Today marks the end of the four-day historic ship festival and the official opening of Pier 25.  Friday and Saturday I worked on Pegasus.  Click on that link and you can find details of her history, starting from her inception as Standard Oil No. 16, including a time when she sported the flying horse on her stack.  1907 was a recurring number in the history-oriented tour:  the date of Pegasus launch in Baltimore and the date of the opening of the Kenneth M. Murchison-designed Hoboken terminal of the Erie Lackawanna Railroad.
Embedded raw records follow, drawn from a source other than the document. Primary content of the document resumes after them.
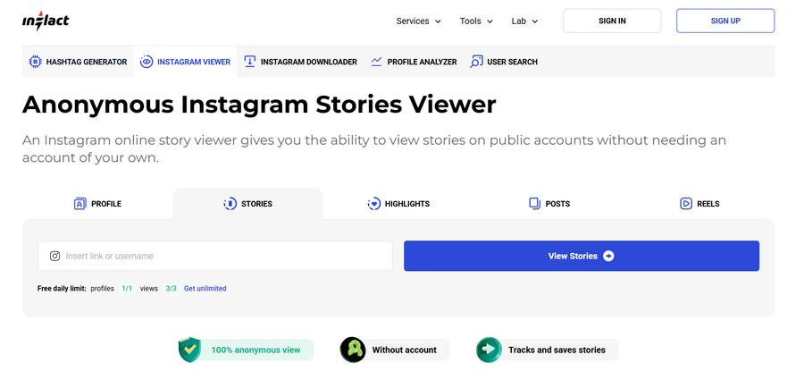The image size is (804, 380).
Task: Click the green anonymous shield icon
Action: (190, 350)
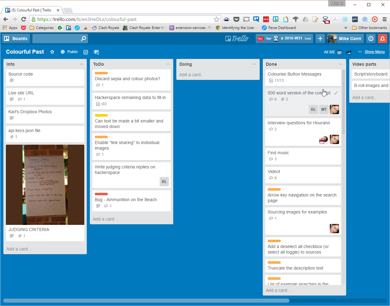Expand Done list actions menu
The image size is (390, 306).
click(x=341, y=64)
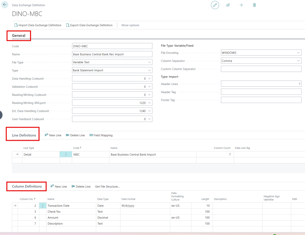Select the Header Lines input field
This screenshot has width=305, height=235.
pyautogui.click(x=261, y=84)
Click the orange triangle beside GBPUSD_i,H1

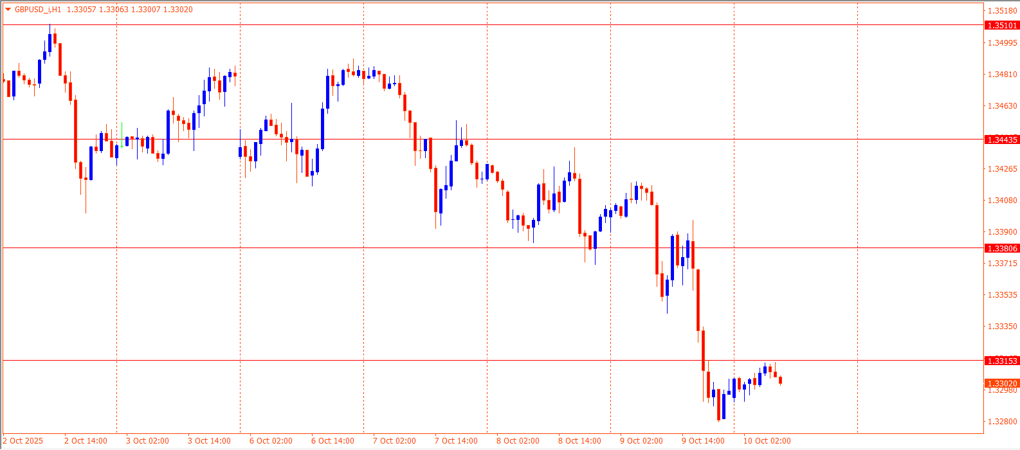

Drydock tug Hoboken dates from 1963, but

Yankee ferry, the only surviving Ellis Island ferry, entered service in 1907.  Click here for much more about the Philadelphia-built Yankee.

Here’s a view of Union Dry Dock & Repair company . . . from Pegasus.

Also giving tours on the water was the historic John J. Harvey.   Type Harvey into the search window on this blog and you’ll see more fotos I’ve taken over the past five years.

Folks including me took fotos of Harvey from Pegasus, just as folks on Harvey zoomed in on us.  In the cowboy hat, it’s Mitch . . . of Newtown Pentacle.

Over 150 folks enjoyed a FREE!@#@!  Hudson River ride on Pegasus Saturday.  Lucky them!!  I’m just saying . . .  this is a rare treat, and you could make it less rare by joining in this way or that.  FYI . . . the engine burns about 35 gallons per hour, if I recall correctly.

If you’re in or around the sixth boro tomorrow, you may see this scene above.  I took that foto about a month ago.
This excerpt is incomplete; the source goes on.